I look like my father. I have his eyes, his hands and his ample forehead. My arms look like my aunt’s. My teeth are as crooked as my mum’s . My nose looks just like my grandma’s. I’m my father’s daughter because I look and behave like him, because we use to like the same things.
When my niece was born, I could tell we were two peas in a pod. Same chubby cheeks, same brow shape, same mouth. No one said anything, though. I found it weird, but then she is her father’s clone.
But in February this year, I found out that all the above is a lie. I’m not a carbon copy of my beloved father and my beautiful niece can’t look like me because we don’t share the same genes.

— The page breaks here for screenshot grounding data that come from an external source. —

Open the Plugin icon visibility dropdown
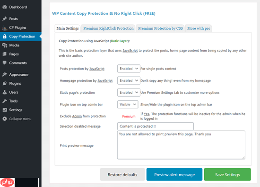This screenshot has width=260, height=187. tap(128, 105)
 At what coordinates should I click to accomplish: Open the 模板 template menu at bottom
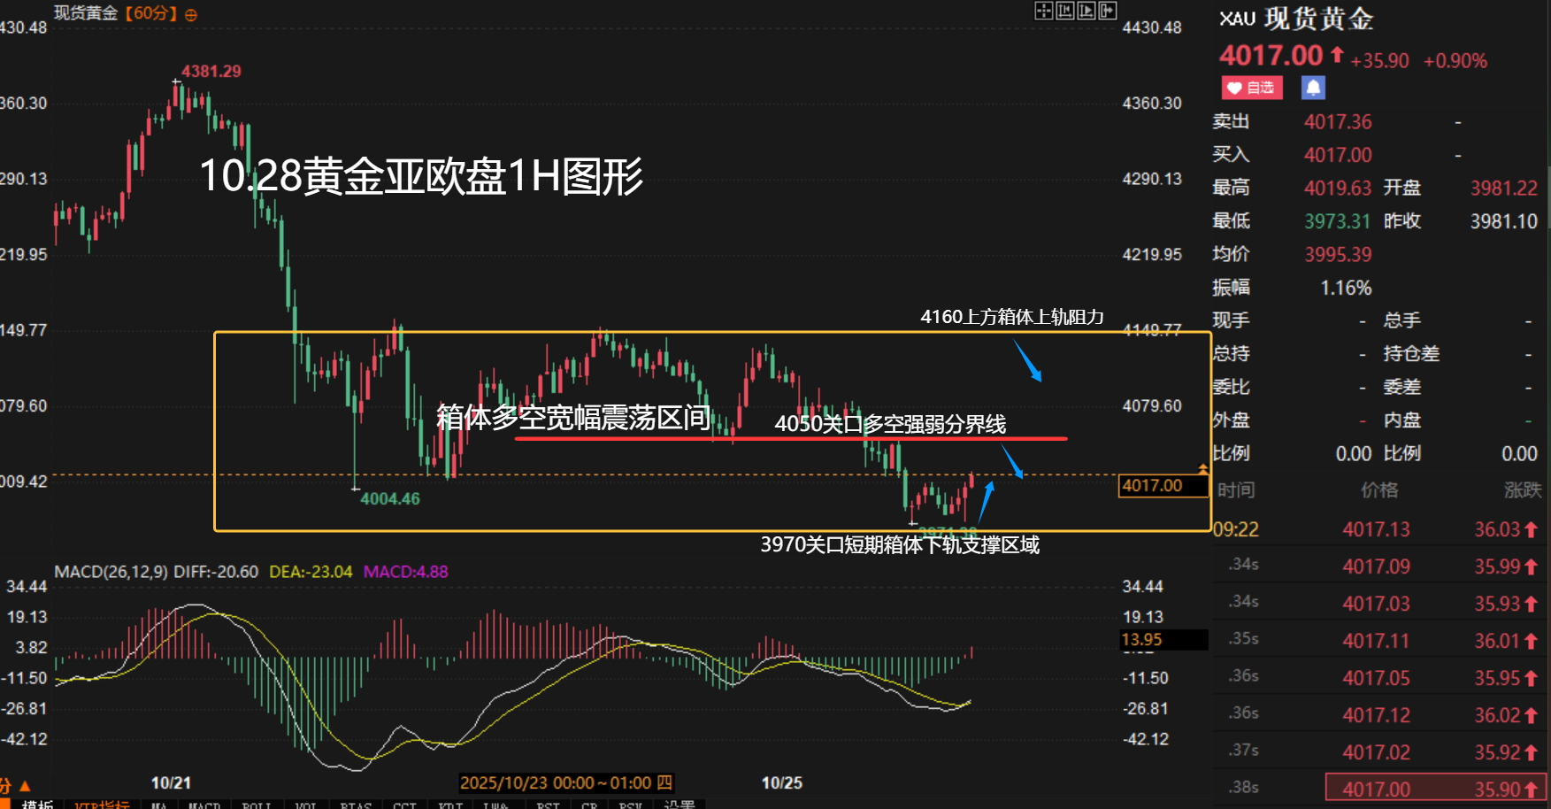(37, 805)
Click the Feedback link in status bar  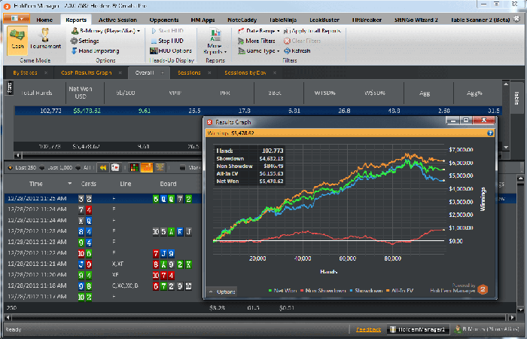click(369, 330)
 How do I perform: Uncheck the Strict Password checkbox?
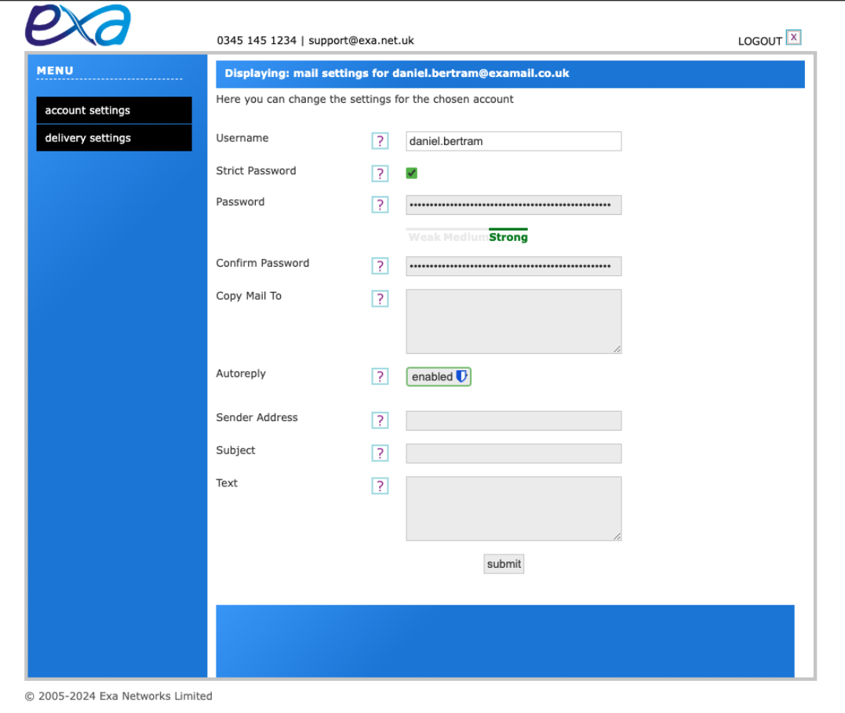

It only took me 36 years, losing a child, and lots of health problems to discover the truth. And it all came down to my blood type, which I always thought was O positive, just like my father’s, like my mother’s.
It was a hot and humid day, and I was restless. I didn’t want to keep on writing and decided that it was time to tackle the pile of papers and medical bills that had stared at me for the past few weeks. I sorted out all the papers and then checked carefully the information that each one of the documents I had chosen to keep contained. I was Sherlock trying to find clues. I wanted to know why my unborn baby girl didn’t make it.
But I came across something else, my blood type: AB+.
I thought it was a mistake, but three different documents from two doctors and a hospital couldn’t be wrong. I was AB+ and not my parent’s daughter.
I’m adopted. I’m Mrs M’s consolation prize for not being able of having kids of her own. And she decided not to tell me anything because she was afraid I would leave her. What kind of person lies to a child about adoption? My father, my adoptive dad I should say, has been dead for 18 years.
For years I thought that if I ever had kids, they would look like my father. After all, I grew up thinking, believing, that I looked like him. But today I don’t know what’s in my genetic pool.
Two things are for sure his blood type will be A or B+ and I’ll love him to bits because he’s my son.
I haven’t found my biological parents yet — and I may never find them as Mrs M refuses to speak about them — but in April I’ll finally meet the one person in this world who will be related to me. I just hope that’s not too much pressure on him.
That was a beautiful written story. I’m your blood relative (3rd or 4th cousins) & im adopted also. Difference is, I was told all my life & never had a problem with it till I found my birth mother & she seems to be very distant. That hurts. I’m not sure what to do. She has no idea what my birth fathers name is. It’s been too long ago she says.